- **Description of the task**
What is wanted is every line below from the one with "Screen dimensions: 1329x720" up to and including the one with "Task: Click Ukraine's 19 points value", retyped exactly, pictures excluded, nothing else.

- **Material provided**
********
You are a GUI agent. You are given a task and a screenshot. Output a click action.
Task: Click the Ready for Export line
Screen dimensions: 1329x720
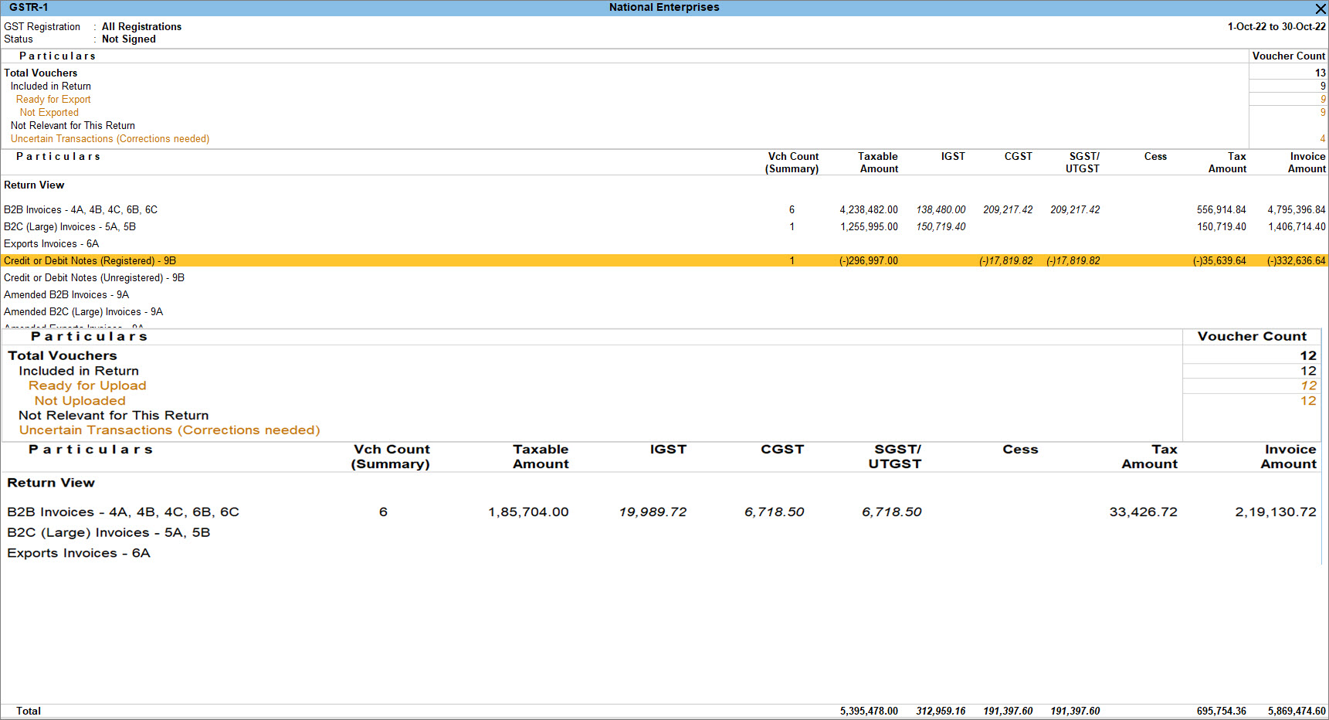click(53, 100)
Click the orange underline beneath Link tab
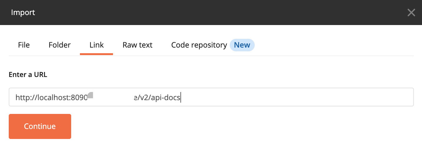This screenshot has width=422, height=164. point(96,54)
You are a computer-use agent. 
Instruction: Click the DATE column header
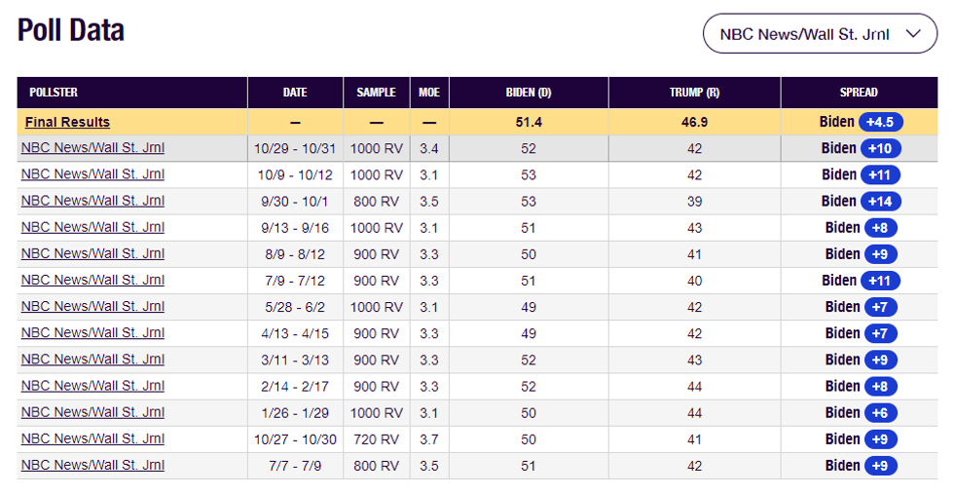click(295, 93)
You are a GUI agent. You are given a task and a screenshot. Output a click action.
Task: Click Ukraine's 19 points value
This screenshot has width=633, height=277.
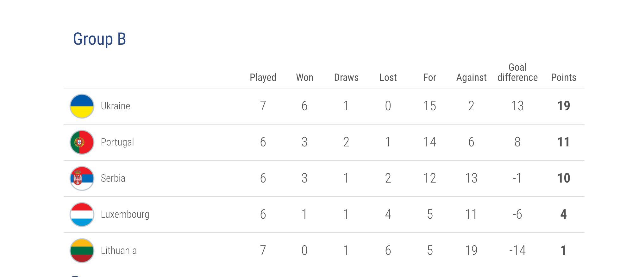(564, 106)
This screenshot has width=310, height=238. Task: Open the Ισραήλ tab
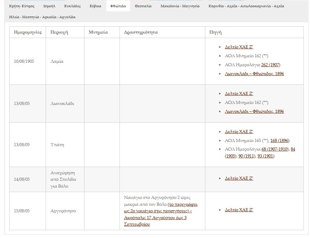pos(49,6)
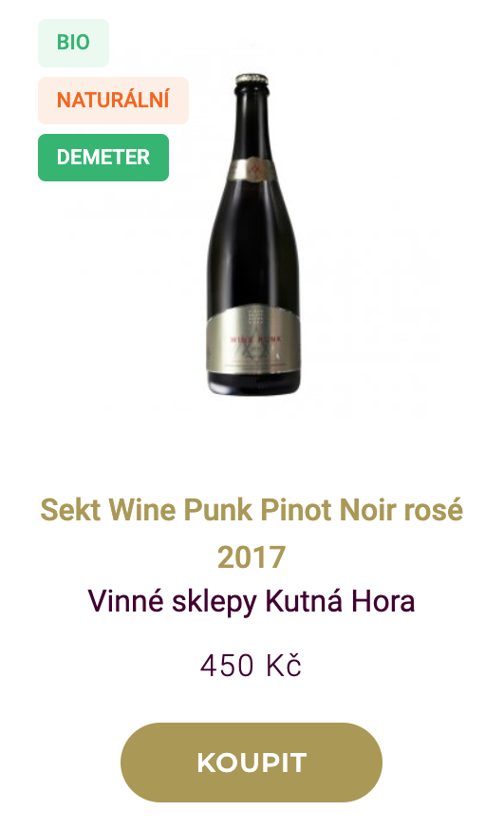Viewport: 504px width, 829px height.
Task: Select the orange NATURÁLNÍ tag
Action: pyautogui.click(x=113, y=101)

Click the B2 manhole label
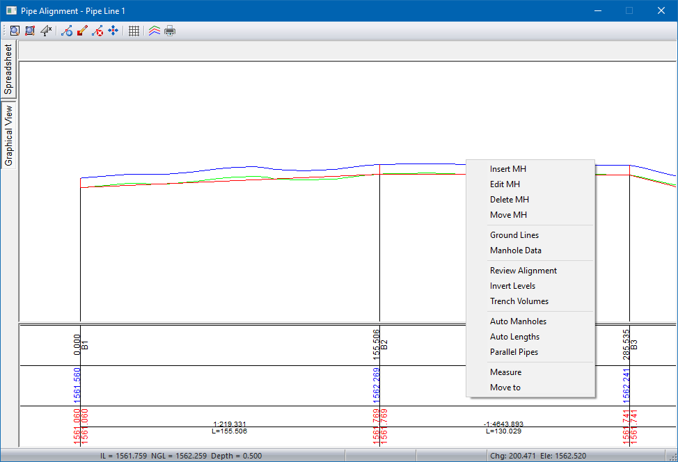point(384,344)
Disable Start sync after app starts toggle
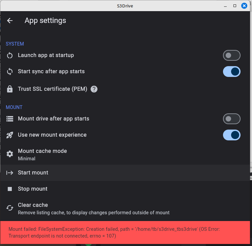Image resolution: width=252 pixels, height=246 pixels. coord(231,72)
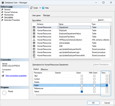Click the XML schema collection icon for HRResumeSchemaCollection
115x106 pixels.
34,40
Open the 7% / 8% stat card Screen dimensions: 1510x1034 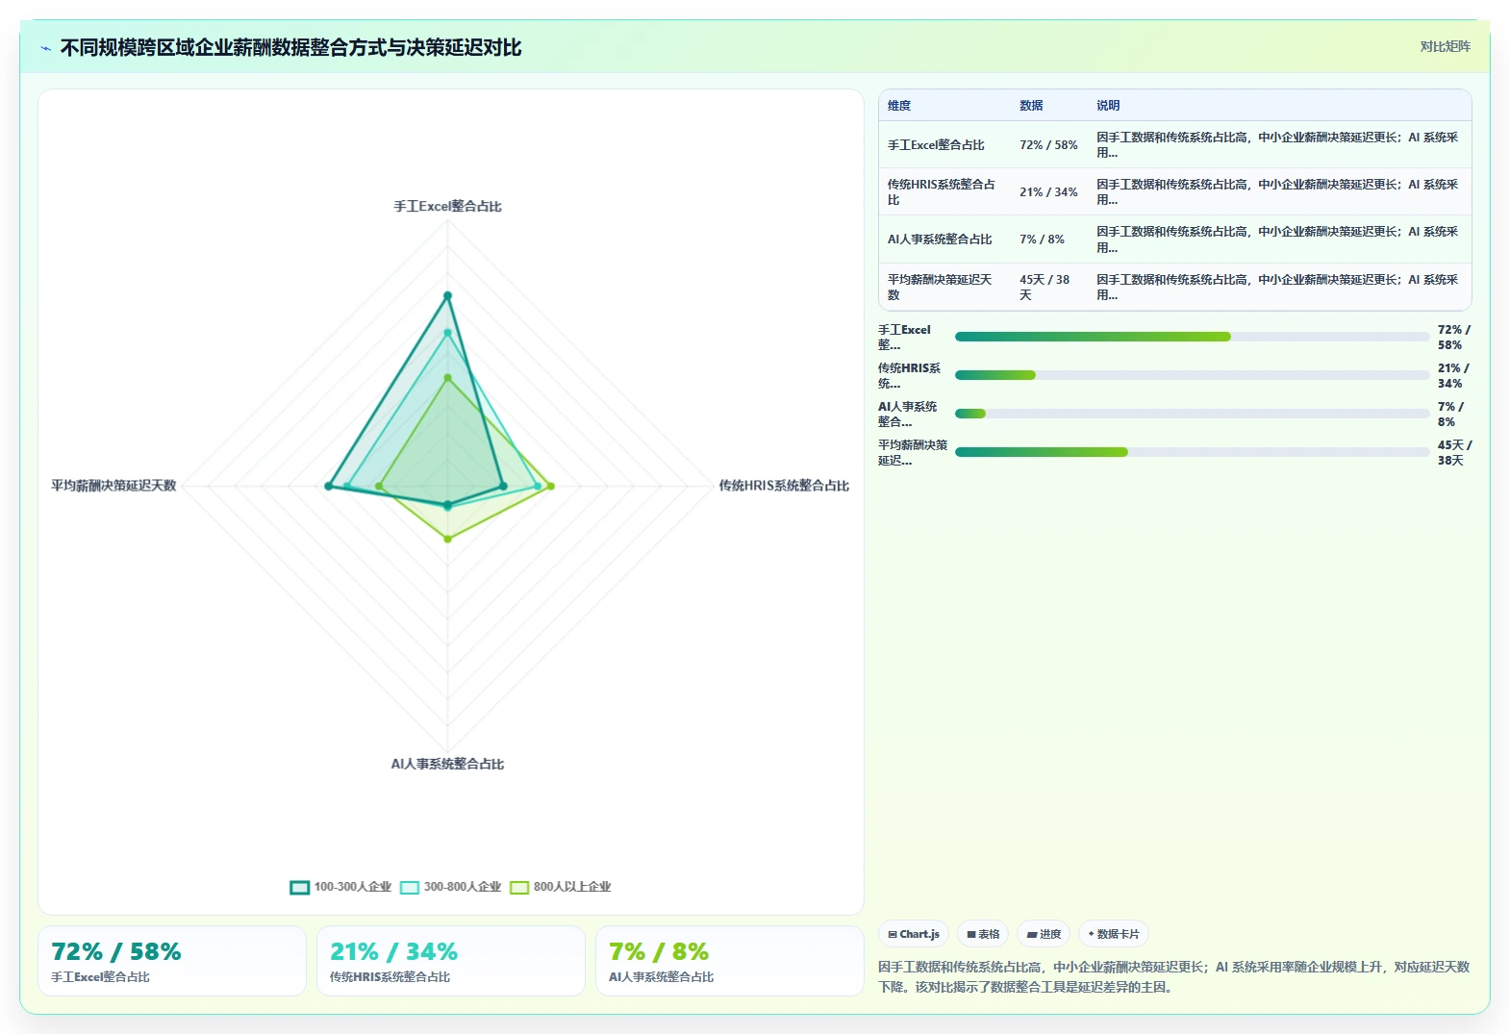coord(730,961)
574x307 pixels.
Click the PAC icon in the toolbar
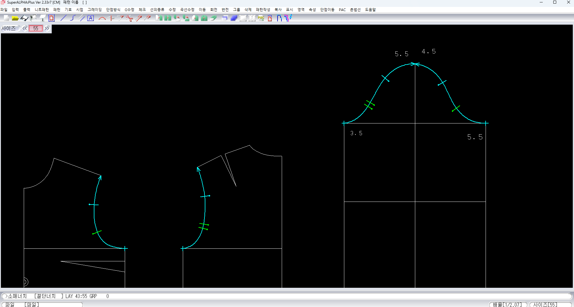(261, 18)
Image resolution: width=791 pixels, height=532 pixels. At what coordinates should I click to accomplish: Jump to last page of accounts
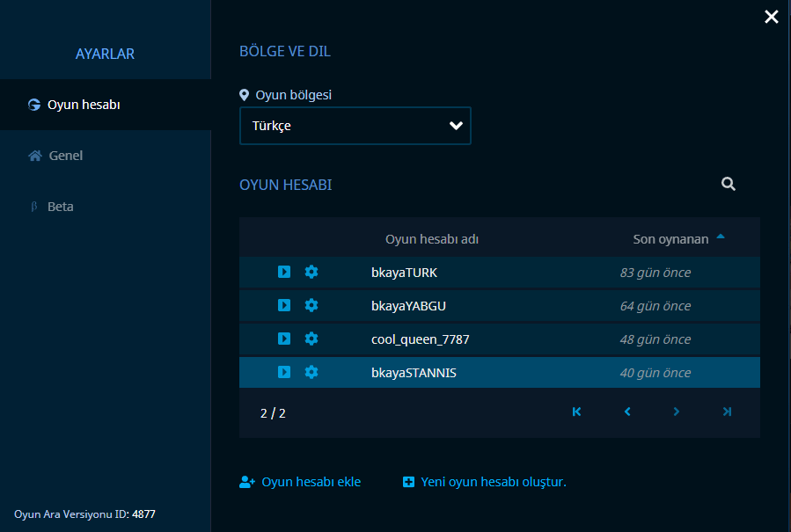pos(727,412)
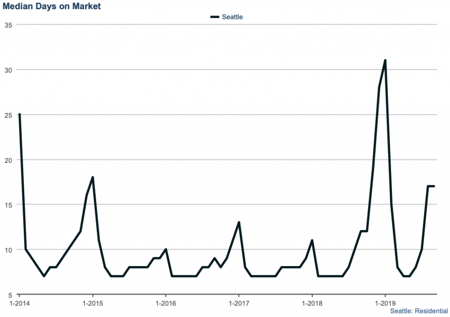450x317 pixels.
Task: Click the 15 y-axis label
Action: click(x=7, y=205)
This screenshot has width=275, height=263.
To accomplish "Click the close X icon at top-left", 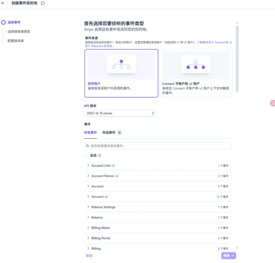I will coord(3,3).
********
- **Reply**
Screen dimensions: 1329x720
click(53, 100)
Click the orange underline beneath Link tab
This screenshot has width=422, height=164. point(96,54)
You are a computer-use agent. 
Instruction: Click the DATE column header
click(295, 93)
You are a GUI agent. You are given a task and a screenshot. Output a click action.
Task: Click Ukraine's 19 points value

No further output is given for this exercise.